• Brief: Reproduce every one of the records below line for line, leaving out the pictures.
══════
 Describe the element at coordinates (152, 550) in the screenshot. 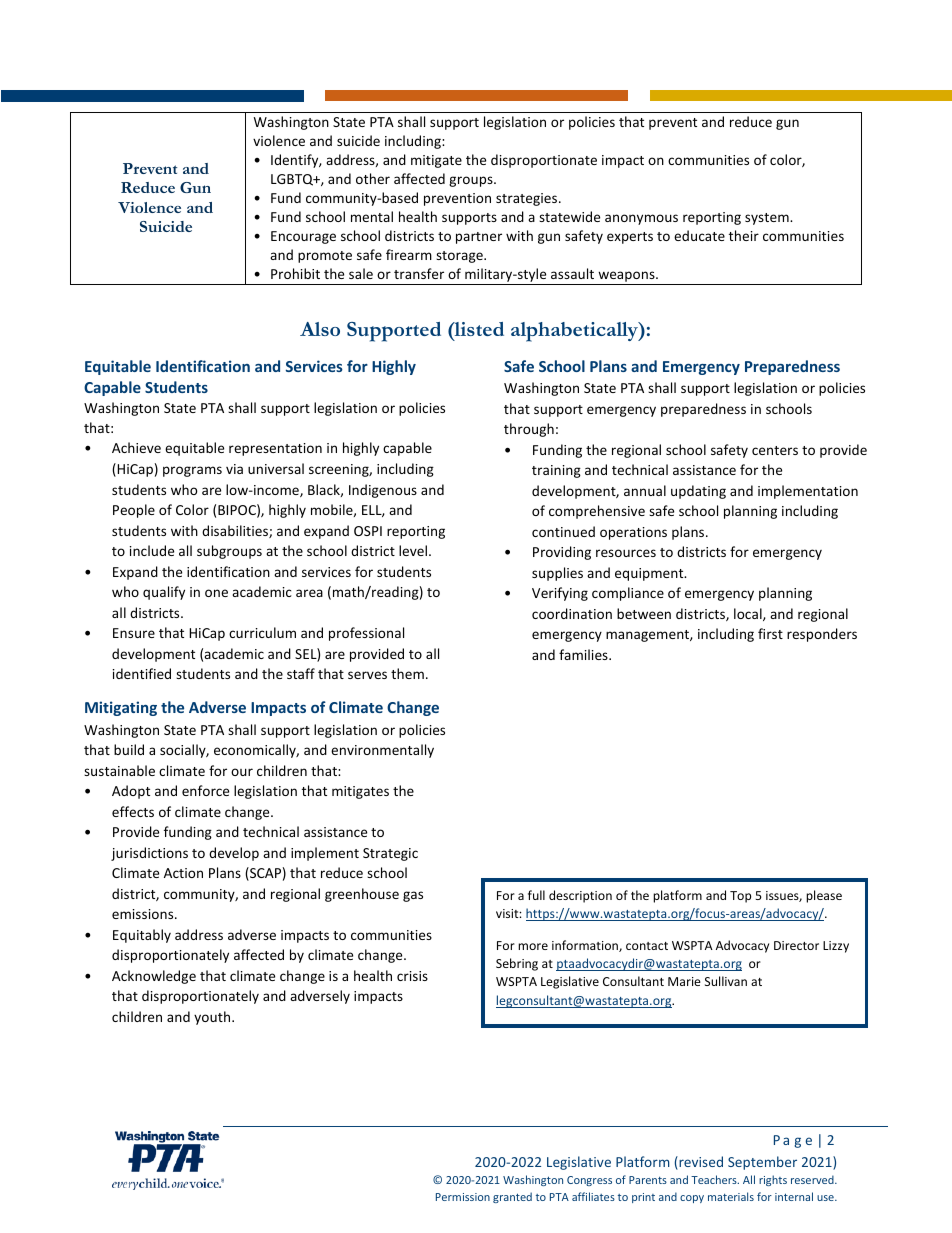

I see `include` at that location.
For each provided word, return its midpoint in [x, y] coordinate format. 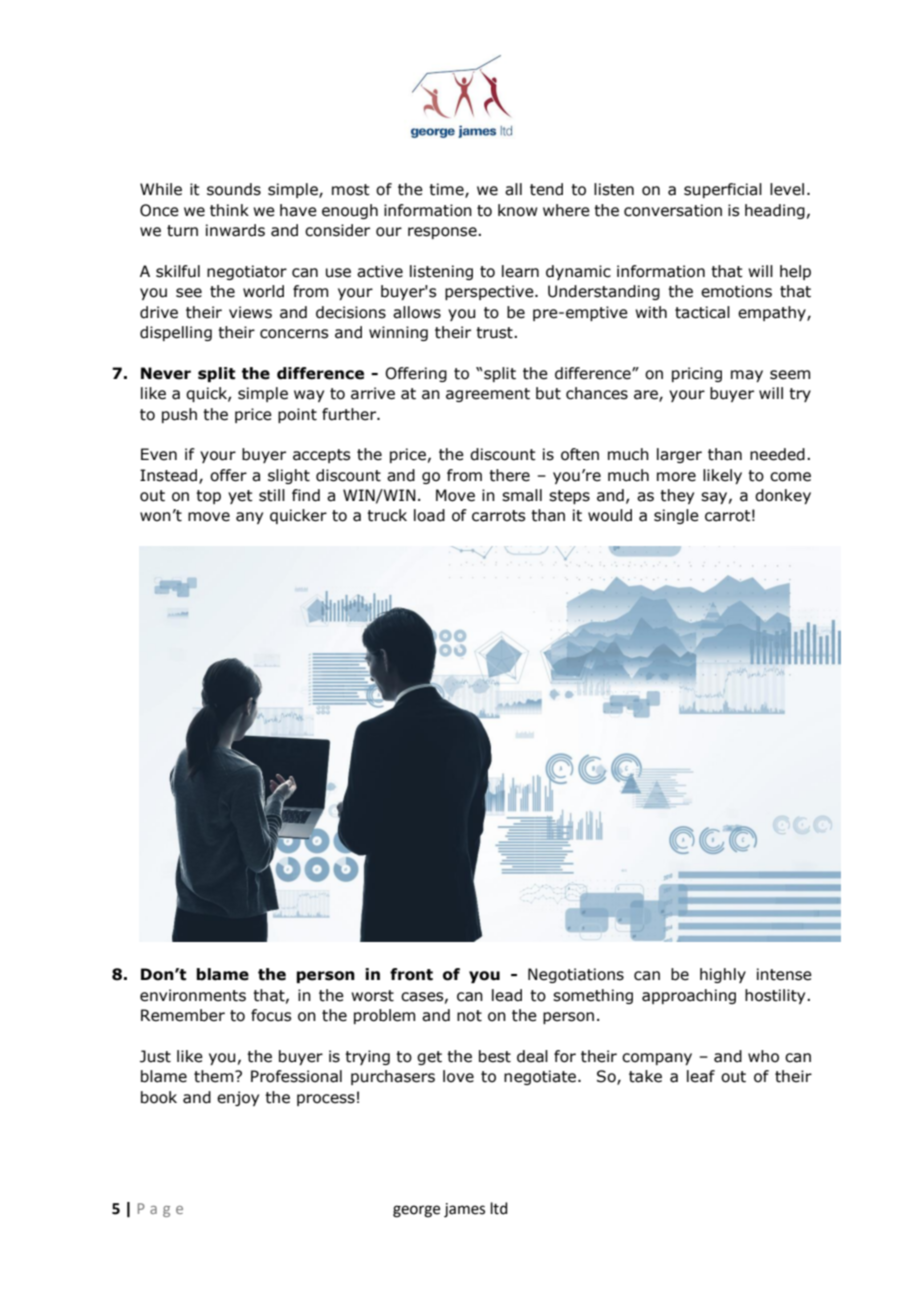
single [676, 516]
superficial [723, 190]
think [229, 210]
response [443, 233]
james [464, 1210]
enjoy [238, 1098]
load [429, 515]
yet [240, 497]
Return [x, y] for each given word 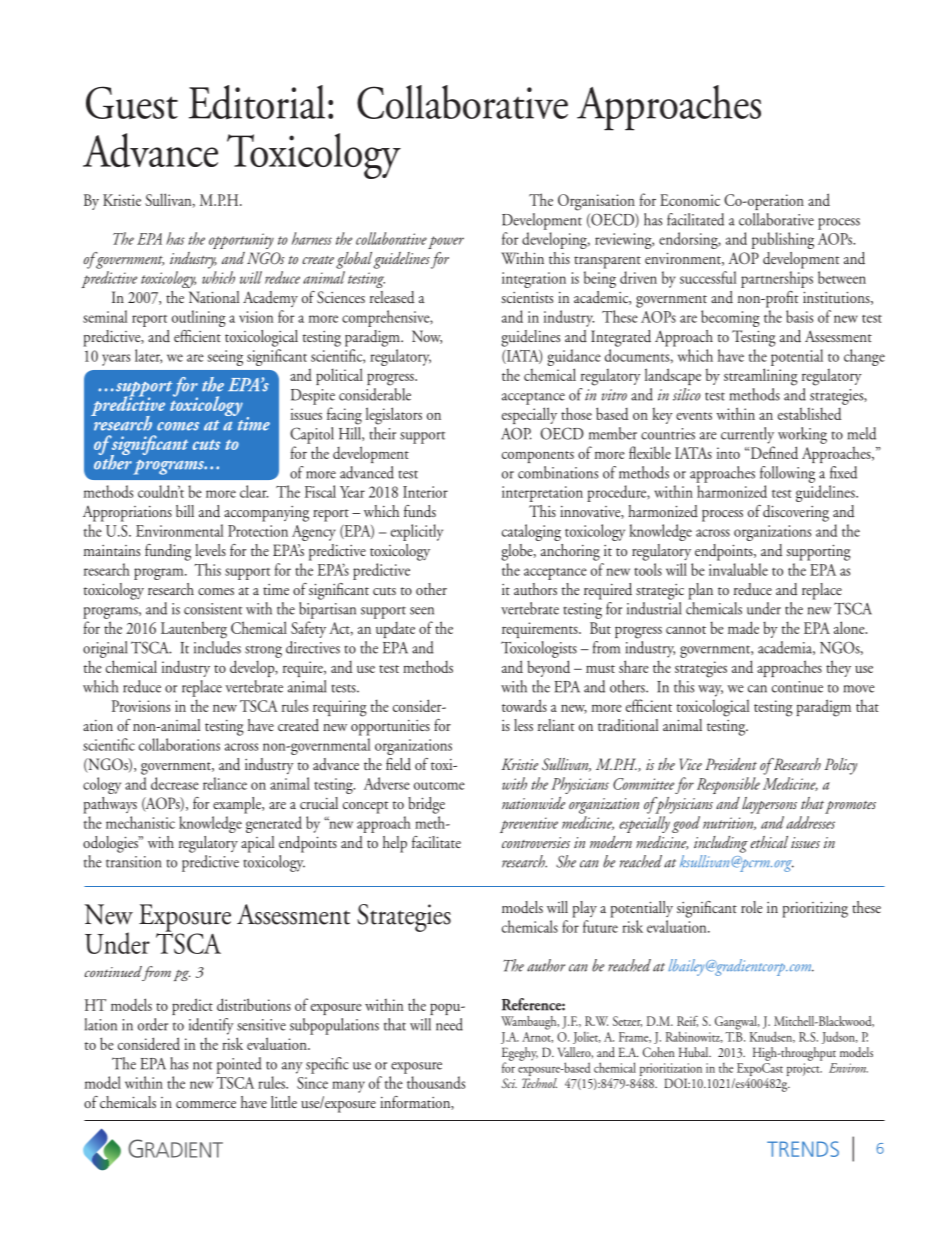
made [743, 627]
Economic [690, 200]
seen [422, 611]
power [446, 242]
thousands [436, 1082]
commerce [206, 1104]
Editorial [257, 102]
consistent [213, 609]
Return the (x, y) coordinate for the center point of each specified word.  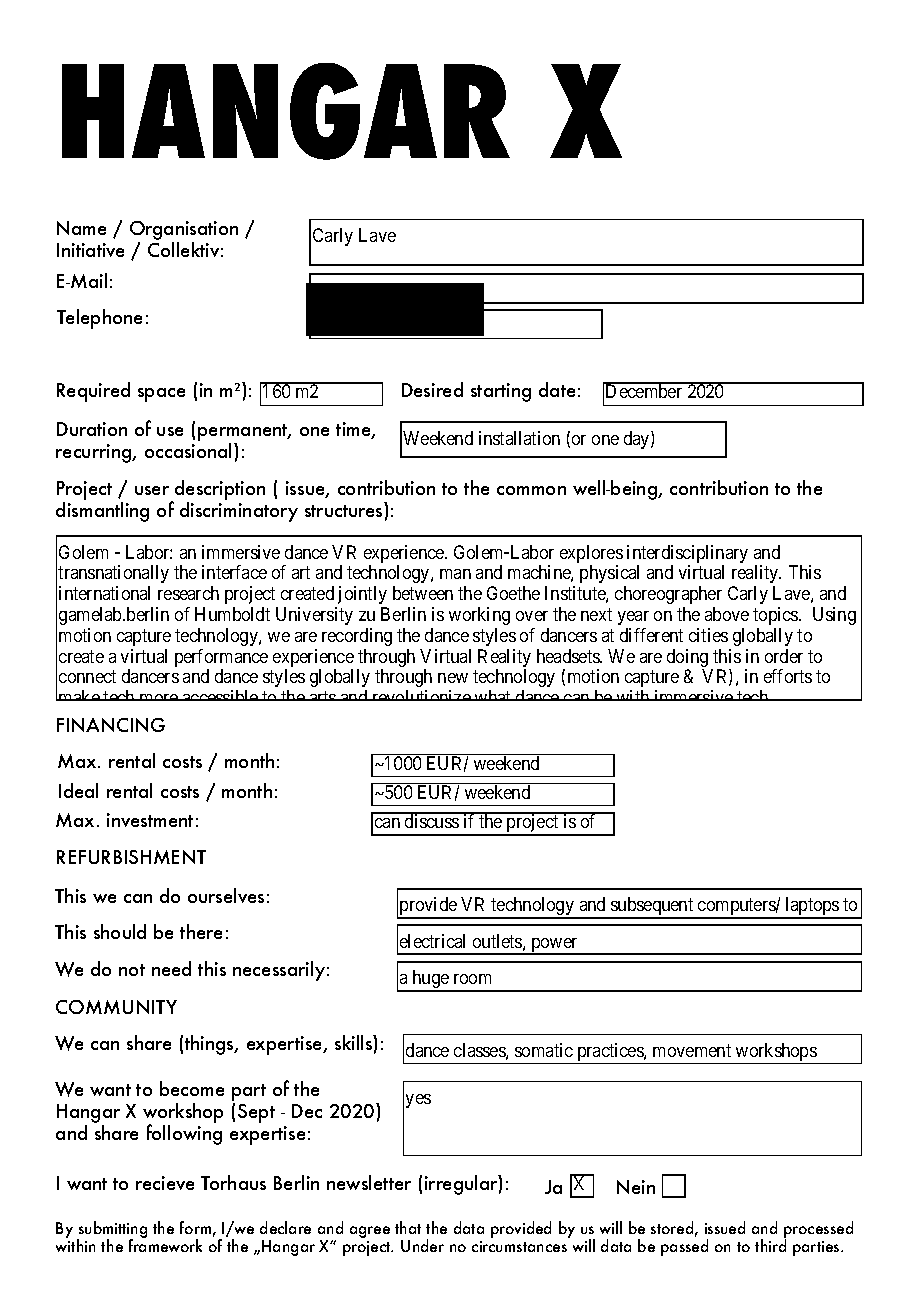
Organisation (184, 232)
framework (165, 1245)
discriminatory (239, 512)
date (557, 389)
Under (422, 1245)
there (201, 931)
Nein (636, 1187)
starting (501, 392)
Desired (432, 389)
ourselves (226, 895)
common (531, 490)
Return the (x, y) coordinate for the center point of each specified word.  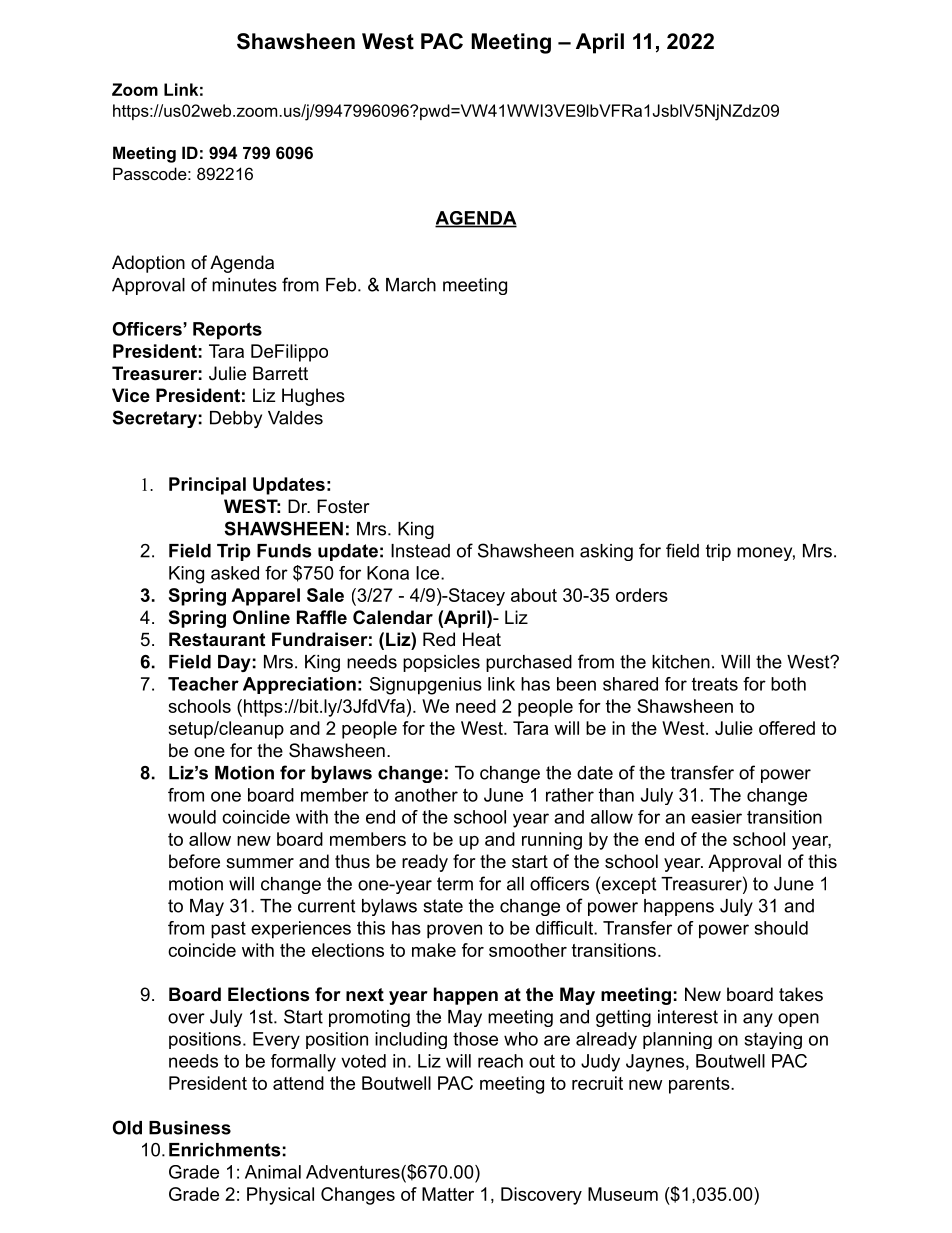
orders (642, 595)
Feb (341, 285)
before (194, 861)
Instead (420, 551)
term (455, 884)
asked (235, 573)
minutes (244, 285)
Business (190, 1128)
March (411, 285)
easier (716, 817)
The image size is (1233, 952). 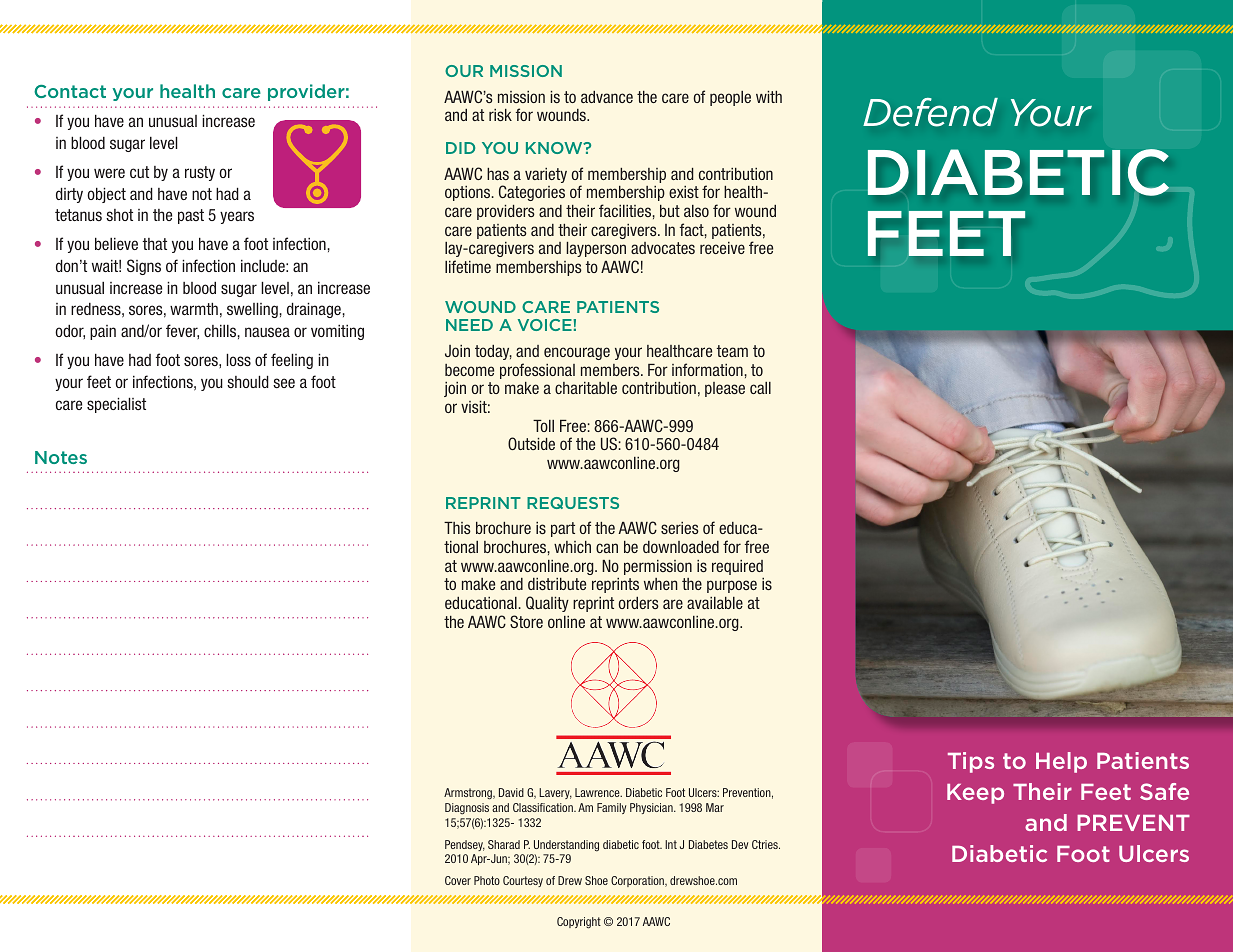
══════
• Answer to the problem:
 Describe the element at coordinates (152, 550) in the screenshot. 

I see `include` at that location.
For each provided word, return its midpoint in [x, y] coordinate format. 
single [676, 516]
superficial [723, 190]
think [229, 210]
response [443, 233]
james [464, 1210]
enjoy [238, 1098]
load [429, 515]
yet [240, 497]
Return [x, y] for each given word 
made [743, 627]
Economic [690, 200]
seen [422, 611]
power [446, 242]
thousands [436, 1082]
commerce [206, 1104]
Editorial [257, 102]
consistent [213, 609]
Return the (x, y) coordinate for the center point of each specified word.  
Organisation (184, 232)
framework (165, 1245)
discriminatory (239, 512)
date (557, 389)
Under (422, 1245)
there (201, 931)
Nein (636, 1187)
starting (501, 392)
Desired (432, 389)
ourselves (226, 895)
common (531, 490)
Return the (x, y) coordinate for the center point of each specified word.  
orders (642, 595)
Feb (341, 285)
before (194, 861)
Instead (420, 551)
term (455, 884)
asked (235, 573)
minutes (244, 285)
Business (190, 1128)
March (411, 285)
easier (716, 817)
The image size is (1233, 952). 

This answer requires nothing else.